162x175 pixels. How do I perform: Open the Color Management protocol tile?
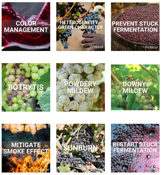coord(26,26)
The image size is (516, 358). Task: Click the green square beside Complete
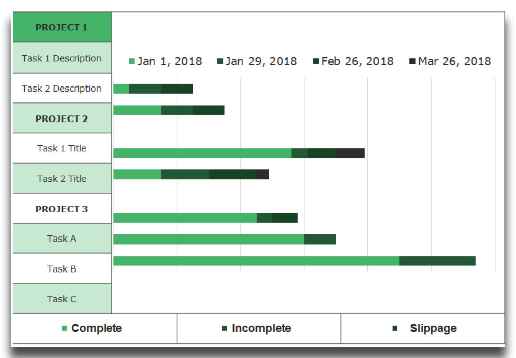coord(65,328)
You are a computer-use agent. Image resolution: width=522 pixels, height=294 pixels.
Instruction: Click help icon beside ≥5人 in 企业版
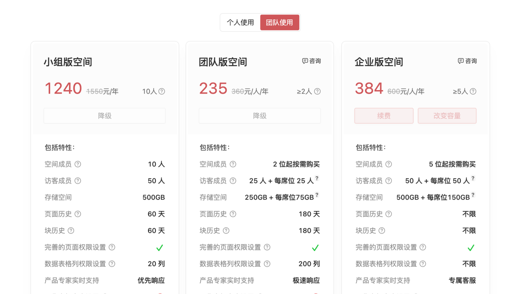pyautogui.click(x=473, y=91)
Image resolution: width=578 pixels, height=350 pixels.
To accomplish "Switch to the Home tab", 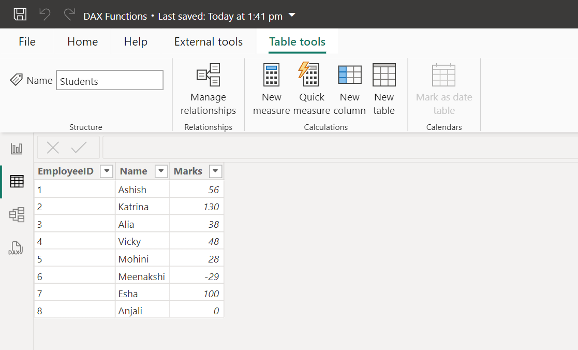I will click(82, 42).
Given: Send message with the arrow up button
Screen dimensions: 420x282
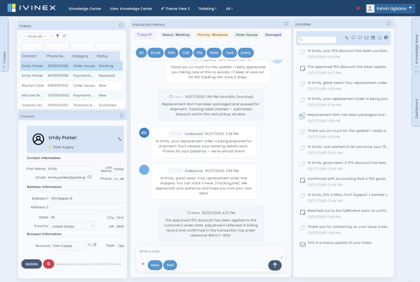Looking at the screenshot, I should point(275,265).
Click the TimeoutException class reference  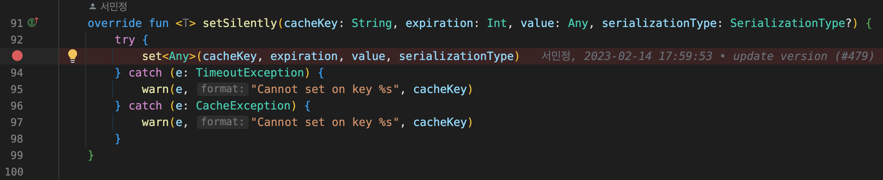(x=250, y=73)
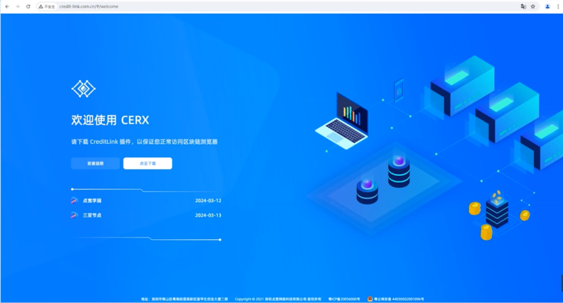Open the browser three-dot menu

(x=558, y=6)

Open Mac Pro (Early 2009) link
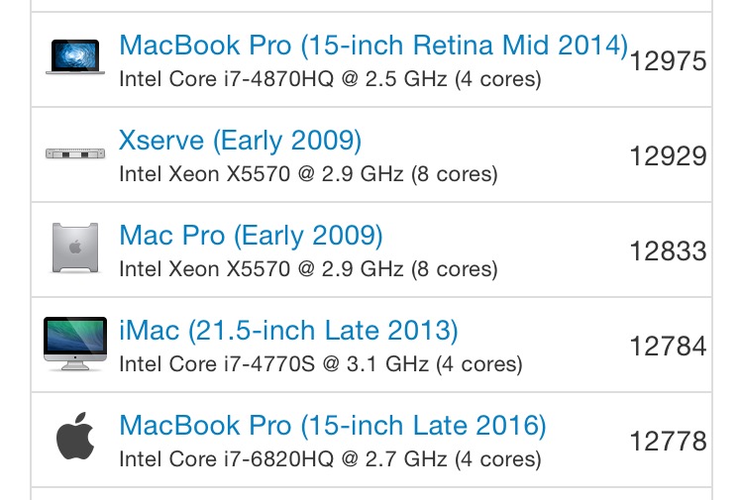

────────────────

Your instructions =>
Reproduce the data above line for line, from its first line through the line containing "Image resolution: width=578", both ends included, with the pictures omitted and nothing more.

Written response =>
162x175 pixels. How do I perform: Open the Color Management protocol tile?
coord(26,26)
The image size is (516, 358). Task: Click the green square beside Complete
coord(65,328)
You are a computer-use agent. Image resolution: width=522 pixels, height=294 pixels.
Instruction: Click help icon beside ≥5人 in 企业版
pyautogui.click(x=473, y=91)
Image resolution: width=578 pixels, height=350 pixels.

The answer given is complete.